The experimental study on multiple mechanisms of enhanced CBM recovery by autogenous nitrogen fracturing fluid

Abstract

Hydraulic fracturing is a widely adopted technique for enhancing the permeability of coalbed methane (CBM) reservoirs, thus improving the recovery of CBM. Although previous studies have extensively explored the role of fracturing fluids in creating fractures and improving permeability, there remains a notable deficiency in the literature regarding the impact of these fluids on enhancing gas desorption and diffusion. This research employs an experimental investigation into a novel autogenous nitrogen (N2) fracturing fluid, demonstrating its significant potential for increasing CBM reservoir permeability and enhancing the desorption and diffusion of CBM. Through optimization experiments, the study initially determines the optimal proportions of sodium nitrite (NaNO2), ammonium chloride (NH4Cl), and an acidic activator to maximize the generation of N2. Kinetic experiments and subsequent analyses reveal that the autogenous N2 fracturing fluid releases a substantial amount of N2 and heat, with the reaction rate highly influenced by initial pressure and temperature conditions.
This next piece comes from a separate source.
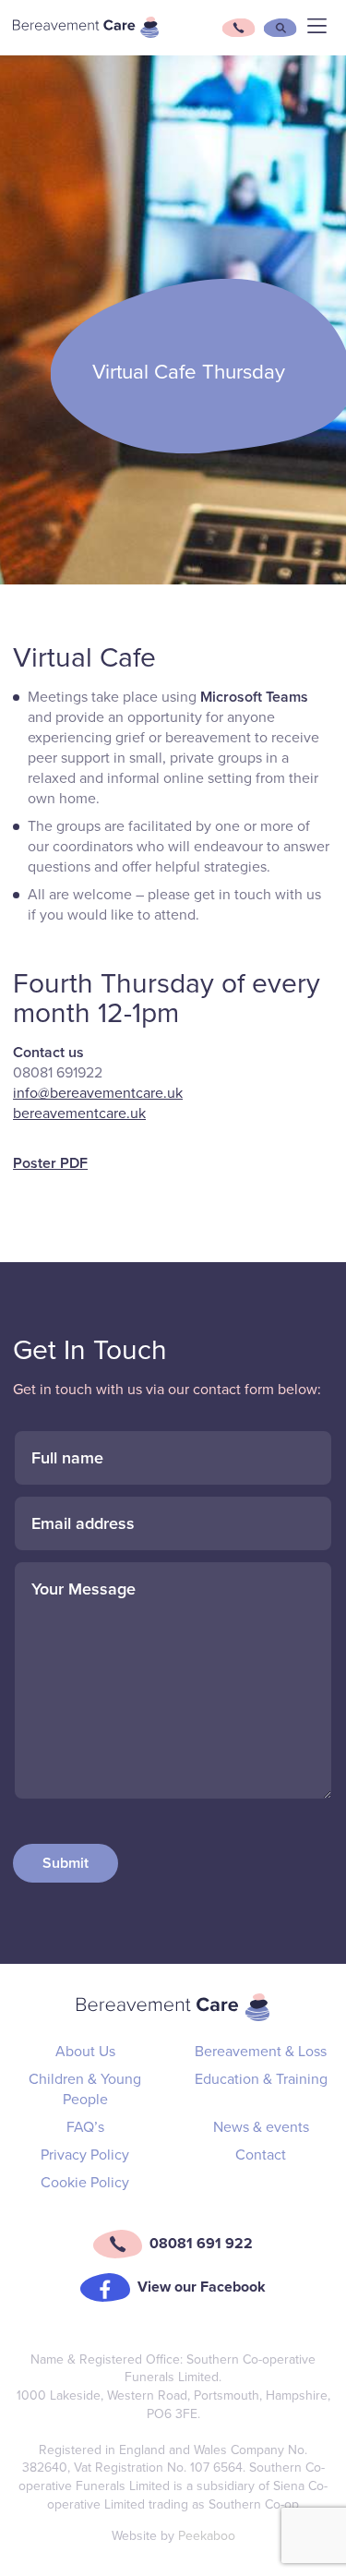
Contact (260, 2155)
Fracturing experiments on coal samples demonstrate that the release of N2 increases the fluid pressure within the pore spaces, initiating micro-fractures and enhancing permeability. Additionally, the increased pore pressure mitigates the water block effect and improves the gas diffusion. The heat and gas released during the reaction significantly facilitate the desorption of CBM within coals. This fracturing fluid offers a comprehensive approach for enhancing CBM recovery.